Mexico's Journalists Under Siege

An unprecedented spike in violence is testing the skills and freedoms of the press in North America's youngest democracy.

More than 3,800 citizens killed by organized crime so far in 2008.

Twenty-three journalists murdered since 2000.

Second only to Russia in journalists “disappeared” since 1982.

“The numbers are eloquent,” Carlos Lauria of the Committee to Protect Journalists said, introducing the statistics projected onto the screen behind him. But as the conference — “Scared Silent: Mexico’s Journalists Under Siege” — continued at Columbia University’s School of Journalism, it became clear that the numbers don’t tell the whole story.

Why the new spike in violence, when the primary cause — warring drug cartels — isn’t new? And, with Tijuana experiencing as many deaths in recent weeks as Baghdad, how do reporters approach a story that combines challenges conventionally associated not just with organized crime, but with terrorism, repression and war?

For reporters accustomed to a standard crime beat, one challenge Mexico poses is covering chronic violence as a “social story,” in the words of Jose Luis Santiago Vasconcelos, former Deputy Attorney General for Organized Crime, “instead of reporting it from a cops and robbers point of view.”

Angela Kocherga, the border bureau chief for Belo Television, echoed this sentiment, describing news consumers as experiencing “battle fatigue.” “We need to get past the body count,” she said, and cover the impact on communities. But as the conference made clear, the absence of such stories is less a reflection of journalists’ desires than of the threats, direct and indirect, that face those who expose people in power.

When Joel Simon, of the Committee to Protect Journalists, asked a panel of Mexican reporters what stories they would write if they faced no threat of danger themselves, all of them described connecting the killings and kidnappings to the networks of criminals, politicians and consumers that underlie the drug trade and give the local violence global significance.

Dudley Althaus, Mexican bureau chief for the Houston Chronicle wanted to profile a “drug town,” to “go into a town and investigate everyone.” Mariana Martínez Esténs, a journalist based in Tijuana, wanted to write a “tomato story,” following a kilo of drugs from production to consumption the way journalists follow a tomato from vine to ketchup. Kocherga’s dream story was tracing the "tomato" traveling in the opposite direction; she wanted to follow the guns, which originate largely in the United States.

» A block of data
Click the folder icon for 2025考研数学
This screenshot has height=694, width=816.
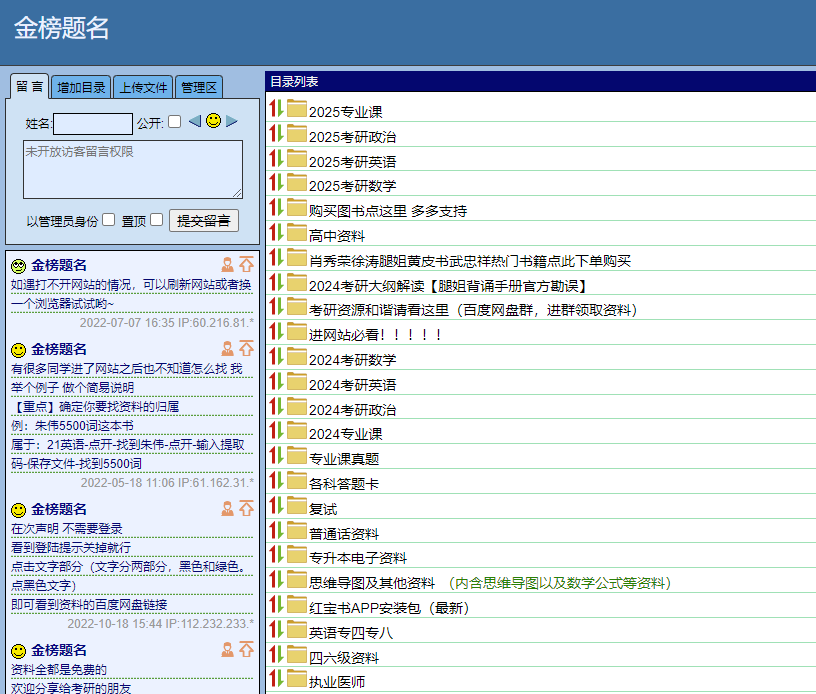(x=297, y=184)
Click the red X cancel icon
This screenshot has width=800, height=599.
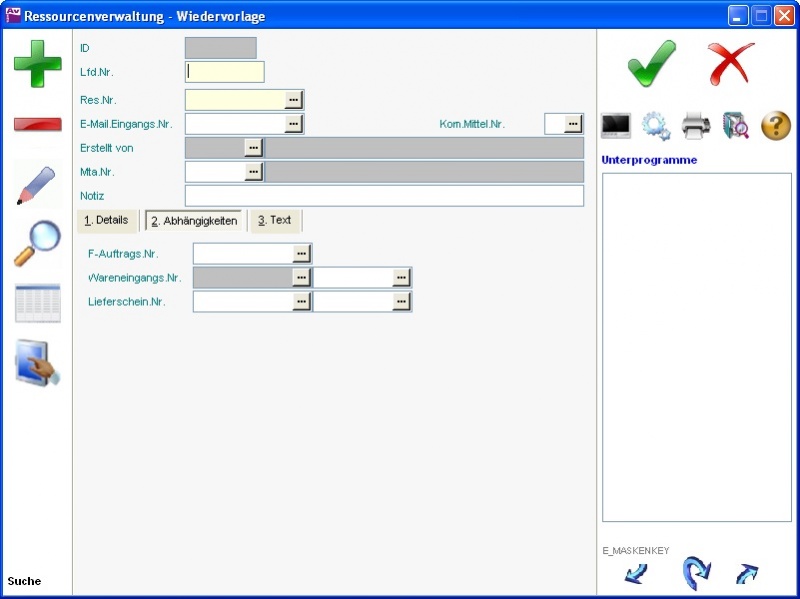tap(731, 64)
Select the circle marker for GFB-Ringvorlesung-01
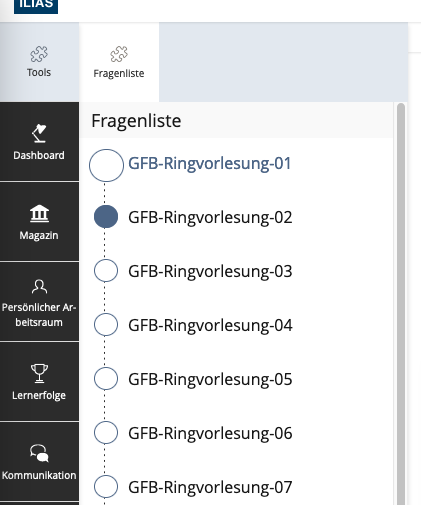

» Given exercise 1
Decide whether each statement agrees with the article about Mexico's journalists, answering yes or no and quoting the words that decide it: (a) The conference took place at Columbia University's School of Journalism. (b) Twenty-three journalists have been murdered since 1982. (c) Kocherga wanted to follow guns that originate largely in Mexico.
» Given exercise 2
Repeat word for word the stretch of the article about Mexico's journalists from "An unprecedented spike" through "murdered since 2000.".
Rely on the article about Mexico's journalists alone.

» Full response 1
(a) Yes: "continued at Columbia University’s School of Journalism"
(b) No: "Twenty-three journalists murdered since 2000."
(c) No: "she wanted to follow the guns, which originate largely in the United States."

» Full response 2
An unprecedented spike in violence is testing the skills and freedoms of the press in North America's youngest democracy.

More than 3,800 citizens killed by organized crime so far in 2008.

Twenty-three journalists murdered since 2000.